Reden ist nicht die Antwort."
Umso mehr wächst die Furcht der Südkoreaner, in dem sich zuspitzenden Konflikt kein Gehör mehr zu finden, weder in Washington, noch in Peking oder in Pjöngjang. Ein solches
"Korea passing", da sind sich in Seoul alle einig, dürfe es nicht geben. Denn
ein Krieg hätte für den Süden verheerende Folgen. Deshalb hat Moon Jae In auch immer wieder betont, es werde keine amerikanischen Militäraktionen ohne Zustimmung Südkoreas geben. Nur ist es kaum vorstellbar, dass Trump dem südkoreanischen Präsidenten ein Vetorecht einräumt, wenn es für ihn um die Sicherheit der Vereinigten Staaten geht.

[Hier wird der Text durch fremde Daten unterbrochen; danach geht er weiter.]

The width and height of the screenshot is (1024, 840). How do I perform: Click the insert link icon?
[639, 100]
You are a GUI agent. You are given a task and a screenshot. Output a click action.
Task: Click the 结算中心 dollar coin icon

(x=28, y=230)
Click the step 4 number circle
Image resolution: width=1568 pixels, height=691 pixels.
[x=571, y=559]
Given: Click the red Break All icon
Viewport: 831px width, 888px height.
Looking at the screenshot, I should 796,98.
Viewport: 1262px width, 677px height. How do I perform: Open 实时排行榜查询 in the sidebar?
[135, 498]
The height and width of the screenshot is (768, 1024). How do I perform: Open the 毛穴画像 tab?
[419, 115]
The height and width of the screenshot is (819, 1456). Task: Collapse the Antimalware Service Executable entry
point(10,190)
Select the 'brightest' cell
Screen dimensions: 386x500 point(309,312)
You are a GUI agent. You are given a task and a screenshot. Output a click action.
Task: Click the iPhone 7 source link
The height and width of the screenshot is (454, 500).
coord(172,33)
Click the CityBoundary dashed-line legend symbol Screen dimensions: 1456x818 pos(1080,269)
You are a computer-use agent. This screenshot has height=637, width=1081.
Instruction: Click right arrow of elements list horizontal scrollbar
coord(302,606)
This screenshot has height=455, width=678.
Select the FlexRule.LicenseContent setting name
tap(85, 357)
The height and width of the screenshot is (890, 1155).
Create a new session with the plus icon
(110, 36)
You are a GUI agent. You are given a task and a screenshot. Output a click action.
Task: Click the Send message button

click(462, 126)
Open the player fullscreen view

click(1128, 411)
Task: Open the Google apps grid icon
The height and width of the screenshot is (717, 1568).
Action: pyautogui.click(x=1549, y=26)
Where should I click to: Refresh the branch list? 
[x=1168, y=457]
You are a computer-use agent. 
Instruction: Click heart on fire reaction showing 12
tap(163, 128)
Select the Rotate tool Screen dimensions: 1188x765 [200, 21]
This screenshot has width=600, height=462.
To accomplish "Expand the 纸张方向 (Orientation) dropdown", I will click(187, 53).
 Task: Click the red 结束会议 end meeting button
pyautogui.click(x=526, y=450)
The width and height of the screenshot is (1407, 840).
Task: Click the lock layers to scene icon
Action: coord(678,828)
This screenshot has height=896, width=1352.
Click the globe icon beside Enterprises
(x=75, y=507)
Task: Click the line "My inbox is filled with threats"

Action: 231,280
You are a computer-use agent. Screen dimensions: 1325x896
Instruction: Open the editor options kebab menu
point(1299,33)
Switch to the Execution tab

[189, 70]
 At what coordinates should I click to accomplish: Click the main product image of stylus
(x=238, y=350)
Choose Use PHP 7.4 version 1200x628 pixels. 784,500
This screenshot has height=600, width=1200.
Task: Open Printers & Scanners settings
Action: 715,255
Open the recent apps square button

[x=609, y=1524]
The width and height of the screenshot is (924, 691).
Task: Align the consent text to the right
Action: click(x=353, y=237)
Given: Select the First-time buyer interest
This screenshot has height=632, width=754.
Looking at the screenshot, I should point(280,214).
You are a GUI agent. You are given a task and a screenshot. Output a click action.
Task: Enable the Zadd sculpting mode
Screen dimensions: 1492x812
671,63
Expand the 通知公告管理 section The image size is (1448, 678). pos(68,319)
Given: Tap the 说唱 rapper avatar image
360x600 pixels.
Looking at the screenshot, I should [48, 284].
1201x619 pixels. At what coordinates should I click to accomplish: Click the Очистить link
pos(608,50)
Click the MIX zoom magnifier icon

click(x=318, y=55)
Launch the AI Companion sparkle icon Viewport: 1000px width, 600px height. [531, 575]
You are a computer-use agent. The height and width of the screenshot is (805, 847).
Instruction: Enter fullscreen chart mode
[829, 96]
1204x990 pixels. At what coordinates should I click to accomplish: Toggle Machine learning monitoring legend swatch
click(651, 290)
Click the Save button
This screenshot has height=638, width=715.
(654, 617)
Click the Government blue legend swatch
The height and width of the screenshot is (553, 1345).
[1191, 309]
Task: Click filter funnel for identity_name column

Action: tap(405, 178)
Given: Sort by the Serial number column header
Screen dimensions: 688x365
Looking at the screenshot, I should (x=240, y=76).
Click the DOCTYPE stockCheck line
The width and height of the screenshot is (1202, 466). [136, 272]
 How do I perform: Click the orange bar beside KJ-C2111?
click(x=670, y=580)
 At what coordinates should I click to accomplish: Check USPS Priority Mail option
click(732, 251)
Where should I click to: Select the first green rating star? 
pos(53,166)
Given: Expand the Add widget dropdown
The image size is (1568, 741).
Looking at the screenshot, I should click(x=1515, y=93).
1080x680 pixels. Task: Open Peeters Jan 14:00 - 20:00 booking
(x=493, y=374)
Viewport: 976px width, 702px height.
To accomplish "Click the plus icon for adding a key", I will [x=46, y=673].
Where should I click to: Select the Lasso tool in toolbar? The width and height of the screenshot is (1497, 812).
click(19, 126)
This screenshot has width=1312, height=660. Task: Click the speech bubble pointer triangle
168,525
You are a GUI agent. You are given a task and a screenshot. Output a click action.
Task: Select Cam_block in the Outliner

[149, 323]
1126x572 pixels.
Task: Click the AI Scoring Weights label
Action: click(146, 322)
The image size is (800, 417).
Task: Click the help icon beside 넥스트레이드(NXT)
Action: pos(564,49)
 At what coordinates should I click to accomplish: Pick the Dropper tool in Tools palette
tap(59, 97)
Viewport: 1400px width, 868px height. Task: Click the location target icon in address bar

Die traurige Folge: Südkorea wird noch stärker aufrüsten. Weil es sich zum einen gegen den wahnhaften Diktator im Norden schützen muss. Und weil es zum anderen nicht weiß, ob es sich auf den Verbündeten in Washington verlassen kann. Manche Politiker im Süden entdecken den alten Glaubenssatz des Kalten Krieges vom "Gleichgewicht des Schreckens" neu. Etabliere sich der Norden als Atommacht, argumentieren sie, müsse Südkorea nuklear nachrüsten. Der Frieden auf der Halbinsel lasse sich nur
durch gegenseitige Abschreckung bewahren.